The effect sizes were for most combinations very similar in the correlations and the ANCOVAs. In all but one case, adding the MAAS score as covariate did not significantly improve the model fit. Only in the ES MW variable in GUP did adding the MAAS score as covariate significantly improve the model fit. There the estimate of association between ES MW and the MAAS score slightly increased when accounting for experimental manipulations. This result provides confirmatory evidence that MAAS and ES MW are weakly negatively associated in the GUP sample.

Table 5 MAAS total score as covariate compared to correlation coefficients and model comparison ANOVA versus ANCOVA.

Discussion

We examined the psychometrics of MW, meta-awareness of MW, and trait mindfulness, as well as the associations between these constructs. Overall, we found reasonably good psychometrics of all measures, and evidence that MW and trait mindfulness are indeed moderately negatively correlated. This association was not moderated by meta-awareness of MW. Neither the psychometrics nor moderating effects of meta-awareness can therefore readily explain that associations between MW and mindfulness are of a rather low magnitude.

In keeping with previous studies, we found overall good psychometric properties and evidence mostly consistent with a single-factor structure for the MAAS questionnaire. Our estimates of reliability of the MAAS were slightly higher than those reported in earlier studies, in both the EPP and GUP. For the English MAAS, the original publication reported internal consistencies in the range of [0.8, 0.87]31, and a further study reported 0.8948, but this value was 0.96 in our EPP. For the German MAAS, a Cronbach’s \(\alpha\) of 0.83 was reported in the initial publication on the psychometric properties of the questionnaire49, while the value in our GUP was 0.88. Very high internal consistencies might indicate redundancy in a questionnaire, suggesting some items are superfluous and can be removed, which would lead to a more efficient assessment59. Results on the proposed shorter versions of the MAAS (MAAS-5 and MAAS-3) outlined in this study support this notion and may provide researchers with tools to optimize data collection.

> THINGS TO DO:
a - From the passage on mind wandering and mindfulness, set down the text word for word. Begin at the words "The effect sizes" and stop after "ANOVA versus ANCOVA.".
b - Answer these questions from the passage on mind wandering and mindfulness:
(i) In which variable and sample did adding the MAAS score as a covariate significantly improve the model fit?
(ii) Was the association between MW and trait mindfulness moderated by meta-awareness of MW?
(iii) What Cronbach's alpha did the initial publication report for the German MAAS?

> RECORD EXTRACTS:
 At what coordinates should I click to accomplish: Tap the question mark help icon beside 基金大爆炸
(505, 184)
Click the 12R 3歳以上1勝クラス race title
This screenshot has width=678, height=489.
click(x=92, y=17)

> ANSWERS TO THE EXERCISE:
a -
The effect sizes were for most combinations very similar in the correlations and the ANCOVAs. In all but one case, adding the MAAS score as covariate did not significantly improve the model fit. Only in the ES MW variable in GUP did adding the MAAS score as covariate significantly improve the model fit. There the estimate of association between ES MW and the MAAS score slightly increased when accounting for experimental manipulations. This result provides confirmatory evidence that MAAS and ES MW are weakly negatively associated in the GUP sample.

Table 5 MAAS total score as covariate compared to correlation coefficients and model comparison ANOVA versus ANCOVA.

b -
(i) The ES MW variable in GUP.
(ii) No.
(iii) 0.83.